Lubitz perhaps saw his privilege slipping away. His poor mental health, seemingly, did not disqualify him from flying commercial aircraft. And the culpability of Lufthansa, the parent company of German Wings, is significant. People in Lufthansa knew that he was a risk.
Lubitz murdered 149 people.
Goran Hadžić
Picked up – the final of the wanted by the International Criminal Court from the Yugoslav conflict. http://www.guardian.co.uk/world/2011/aug/03/former-yugoslavia-war-crimes-hunt
Global Criminals
23 June 2011
Another one off the list. James J. Bulger picked up yesterday. He’s 81 years old. (See entry 29 May.)
Maybe now there is room on the wanted list for some bankers?
12 June 2011
How interesting and coincidental. My Global Criminals section a couple of weeks ago reported 7 Africans wanted by Interpol. Yesterday, Fazul Abdullah Mohammed, wanted for his alledged involvement in the Nairobi and Dar es Salaam embassy bombings has been allegedly killed by Kenyan authorities. Oddly, Fazul Abdullah Mohammed, was not on the list.
29 May 2011
The time came for the authorities to pick up Ratko Mladić; seemingly no point in sheltering him any longer. Off to The Hague to join Milošević and Karadžić. Osama bin Laden’s time also came, though no Hague court for him, oddly. The picture of Barack Obama (right) watching the execution along with his aides and Hilary Clinton will become iconic for its surrealism. There was a $25 million reward for information leading to his apprehension.
Who’s left? The FBI website still has Bin Laden on its top ten list (though with a red banner supporting the word ‘deceased’). The other nine are petty by comparison worth each a paltry $100k with the exception of James J. Bulger worth $2m with 19 counts of murder to account for. Interpol has 7 Africans from Sudan, Congo and Uganda on its recent list wanted for crimes against humanity. There are still 7 sought for the Rwandan genocide. And with Mladić in custody, the Balkan’s most wanted is Goran Hadžić, wanted for 14 counts of war crimes, most infamously, the 1991 Vukovar massacre of 250 people.
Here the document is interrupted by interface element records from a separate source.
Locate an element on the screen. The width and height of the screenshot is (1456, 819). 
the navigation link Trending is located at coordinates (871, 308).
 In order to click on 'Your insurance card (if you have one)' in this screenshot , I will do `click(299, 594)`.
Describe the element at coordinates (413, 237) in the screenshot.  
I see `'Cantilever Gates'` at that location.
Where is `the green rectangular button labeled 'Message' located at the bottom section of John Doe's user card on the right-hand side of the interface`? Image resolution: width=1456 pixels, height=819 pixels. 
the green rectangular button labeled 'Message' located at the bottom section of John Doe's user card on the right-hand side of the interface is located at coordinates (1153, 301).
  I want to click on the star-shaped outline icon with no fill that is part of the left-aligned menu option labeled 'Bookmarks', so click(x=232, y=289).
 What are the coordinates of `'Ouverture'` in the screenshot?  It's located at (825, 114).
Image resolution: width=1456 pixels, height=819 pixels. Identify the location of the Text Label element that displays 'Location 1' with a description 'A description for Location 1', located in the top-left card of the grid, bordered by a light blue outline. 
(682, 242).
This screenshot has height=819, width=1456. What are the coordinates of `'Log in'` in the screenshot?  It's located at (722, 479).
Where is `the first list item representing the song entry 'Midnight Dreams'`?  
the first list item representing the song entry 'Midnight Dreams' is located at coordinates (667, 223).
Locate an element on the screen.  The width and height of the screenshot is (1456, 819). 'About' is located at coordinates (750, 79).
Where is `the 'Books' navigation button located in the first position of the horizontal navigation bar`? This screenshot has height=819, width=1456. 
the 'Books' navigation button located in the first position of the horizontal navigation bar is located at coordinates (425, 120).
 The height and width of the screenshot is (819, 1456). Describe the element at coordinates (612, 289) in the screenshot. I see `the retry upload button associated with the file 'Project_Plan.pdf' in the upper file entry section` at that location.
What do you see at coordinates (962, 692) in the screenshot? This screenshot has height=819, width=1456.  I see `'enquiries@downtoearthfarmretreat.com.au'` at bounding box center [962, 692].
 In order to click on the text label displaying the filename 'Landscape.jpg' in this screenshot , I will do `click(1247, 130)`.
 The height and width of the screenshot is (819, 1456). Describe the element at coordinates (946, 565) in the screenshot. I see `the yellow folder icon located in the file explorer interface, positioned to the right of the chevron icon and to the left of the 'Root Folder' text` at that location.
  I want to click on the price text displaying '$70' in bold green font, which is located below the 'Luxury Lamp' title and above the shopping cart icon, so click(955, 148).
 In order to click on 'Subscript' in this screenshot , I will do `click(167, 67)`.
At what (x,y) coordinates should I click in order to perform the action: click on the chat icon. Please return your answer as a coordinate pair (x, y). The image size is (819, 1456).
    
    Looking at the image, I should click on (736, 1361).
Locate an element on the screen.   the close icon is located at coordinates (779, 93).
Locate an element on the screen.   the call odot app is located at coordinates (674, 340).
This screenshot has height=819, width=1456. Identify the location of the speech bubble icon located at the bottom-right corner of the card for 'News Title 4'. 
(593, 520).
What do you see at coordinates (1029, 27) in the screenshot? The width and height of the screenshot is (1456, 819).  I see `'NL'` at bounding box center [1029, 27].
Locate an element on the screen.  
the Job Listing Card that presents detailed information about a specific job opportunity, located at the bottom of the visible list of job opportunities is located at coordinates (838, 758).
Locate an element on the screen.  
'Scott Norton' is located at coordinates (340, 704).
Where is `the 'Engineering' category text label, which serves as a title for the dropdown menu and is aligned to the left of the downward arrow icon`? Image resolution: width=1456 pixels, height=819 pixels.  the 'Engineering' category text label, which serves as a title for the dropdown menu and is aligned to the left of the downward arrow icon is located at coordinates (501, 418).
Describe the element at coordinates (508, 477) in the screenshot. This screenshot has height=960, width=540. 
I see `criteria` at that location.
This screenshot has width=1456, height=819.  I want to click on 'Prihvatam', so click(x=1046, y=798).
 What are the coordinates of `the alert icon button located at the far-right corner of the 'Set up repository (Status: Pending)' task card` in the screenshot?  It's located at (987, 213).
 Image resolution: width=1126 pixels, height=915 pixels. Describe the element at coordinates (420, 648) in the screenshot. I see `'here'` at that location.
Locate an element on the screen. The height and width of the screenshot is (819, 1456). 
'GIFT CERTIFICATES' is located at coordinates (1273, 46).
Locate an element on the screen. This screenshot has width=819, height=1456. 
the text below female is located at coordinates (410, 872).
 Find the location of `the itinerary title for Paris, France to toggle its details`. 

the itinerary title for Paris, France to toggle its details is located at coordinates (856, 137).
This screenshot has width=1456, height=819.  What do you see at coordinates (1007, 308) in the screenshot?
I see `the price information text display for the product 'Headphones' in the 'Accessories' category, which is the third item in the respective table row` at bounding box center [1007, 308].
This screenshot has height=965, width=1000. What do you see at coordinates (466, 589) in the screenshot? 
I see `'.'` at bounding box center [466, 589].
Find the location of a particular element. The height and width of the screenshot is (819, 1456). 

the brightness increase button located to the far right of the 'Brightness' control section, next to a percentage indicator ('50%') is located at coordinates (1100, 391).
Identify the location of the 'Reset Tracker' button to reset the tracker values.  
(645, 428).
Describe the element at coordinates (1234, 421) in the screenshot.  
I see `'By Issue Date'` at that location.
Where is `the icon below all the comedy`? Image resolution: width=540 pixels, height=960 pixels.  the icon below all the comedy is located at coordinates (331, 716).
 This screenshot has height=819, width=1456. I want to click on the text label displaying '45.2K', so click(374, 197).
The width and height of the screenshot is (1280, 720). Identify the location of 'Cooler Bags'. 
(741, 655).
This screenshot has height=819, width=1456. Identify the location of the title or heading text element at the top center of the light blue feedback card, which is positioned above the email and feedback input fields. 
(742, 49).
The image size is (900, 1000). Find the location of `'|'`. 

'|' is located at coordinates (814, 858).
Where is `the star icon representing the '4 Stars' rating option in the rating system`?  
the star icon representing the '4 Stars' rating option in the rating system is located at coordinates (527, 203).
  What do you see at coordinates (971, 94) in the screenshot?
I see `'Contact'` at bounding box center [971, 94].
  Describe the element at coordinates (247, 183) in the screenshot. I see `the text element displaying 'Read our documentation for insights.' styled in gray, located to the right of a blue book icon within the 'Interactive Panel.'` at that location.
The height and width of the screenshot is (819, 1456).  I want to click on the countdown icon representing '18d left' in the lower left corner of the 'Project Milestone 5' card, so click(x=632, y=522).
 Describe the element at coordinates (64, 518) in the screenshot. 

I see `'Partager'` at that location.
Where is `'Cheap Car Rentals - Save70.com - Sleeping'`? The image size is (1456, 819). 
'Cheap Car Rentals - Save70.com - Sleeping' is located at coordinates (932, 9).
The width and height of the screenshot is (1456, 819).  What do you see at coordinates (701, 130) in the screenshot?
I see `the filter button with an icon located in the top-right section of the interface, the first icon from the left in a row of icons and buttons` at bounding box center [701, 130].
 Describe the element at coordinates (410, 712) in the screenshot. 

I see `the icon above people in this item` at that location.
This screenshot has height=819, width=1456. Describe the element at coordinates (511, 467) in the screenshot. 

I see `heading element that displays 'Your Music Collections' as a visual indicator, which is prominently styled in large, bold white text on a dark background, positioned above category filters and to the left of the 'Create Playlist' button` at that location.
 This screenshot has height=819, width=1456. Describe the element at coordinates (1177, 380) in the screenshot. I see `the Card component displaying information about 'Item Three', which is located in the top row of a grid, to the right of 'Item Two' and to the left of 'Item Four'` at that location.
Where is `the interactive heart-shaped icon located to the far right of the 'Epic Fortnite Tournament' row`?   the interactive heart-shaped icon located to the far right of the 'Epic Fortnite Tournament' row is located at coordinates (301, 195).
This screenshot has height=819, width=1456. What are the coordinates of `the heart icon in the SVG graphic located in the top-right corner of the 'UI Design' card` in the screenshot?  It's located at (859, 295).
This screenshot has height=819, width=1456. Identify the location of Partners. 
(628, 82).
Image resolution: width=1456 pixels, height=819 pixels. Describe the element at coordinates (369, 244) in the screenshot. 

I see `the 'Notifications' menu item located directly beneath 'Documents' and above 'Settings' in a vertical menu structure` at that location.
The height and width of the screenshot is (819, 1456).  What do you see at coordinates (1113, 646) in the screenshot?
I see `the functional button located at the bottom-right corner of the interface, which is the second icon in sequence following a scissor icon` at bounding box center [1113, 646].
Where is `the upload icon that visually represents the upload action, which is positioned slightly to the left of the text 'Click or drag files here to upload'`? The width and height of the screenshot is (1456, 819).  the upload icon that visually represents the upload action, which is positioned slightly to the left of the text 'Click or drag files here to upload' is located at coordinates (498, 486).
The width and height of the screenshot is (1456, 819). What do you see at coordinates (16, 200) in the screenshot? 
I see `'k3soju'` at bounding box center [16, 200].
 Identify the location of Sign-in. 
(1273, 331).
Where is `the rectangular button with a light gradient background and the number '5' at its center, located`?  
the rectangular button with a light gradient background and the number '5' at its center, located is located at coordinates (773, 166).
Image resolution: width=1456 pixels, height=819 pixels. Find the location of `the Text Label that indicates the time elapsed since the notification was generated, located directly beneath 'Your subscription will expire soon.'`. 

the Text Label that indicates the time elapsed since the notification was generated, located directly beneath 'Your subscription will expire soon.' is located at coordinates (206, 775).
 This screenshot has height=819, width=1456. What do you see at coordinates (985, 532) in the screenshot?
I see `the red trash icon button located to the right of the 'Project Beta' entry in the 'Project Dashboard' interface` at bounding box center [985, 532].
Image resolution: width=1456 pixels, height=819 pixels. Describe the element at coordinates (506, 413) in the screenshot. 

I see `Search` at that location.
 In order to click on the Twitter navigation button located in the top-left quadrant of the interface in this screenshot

Crimes against humanity are incomparable. That said, crimes against the global economy ought to attract the attention of the International Criminal Court. Some of the accused might be easy to pick up as most are regularly advising Barack Obama on economic policy or sit in Ivy League universities in the US. I recommend readers to view Charles Ferguson’s documentary film, ‘Inside Job’ to view the evidence. It’s also worth looking at Adam Curtis’s latest documentary ‘All Watched Over By Machines of Loving Grace’ to see just how indictable some of the bankers and politicians are.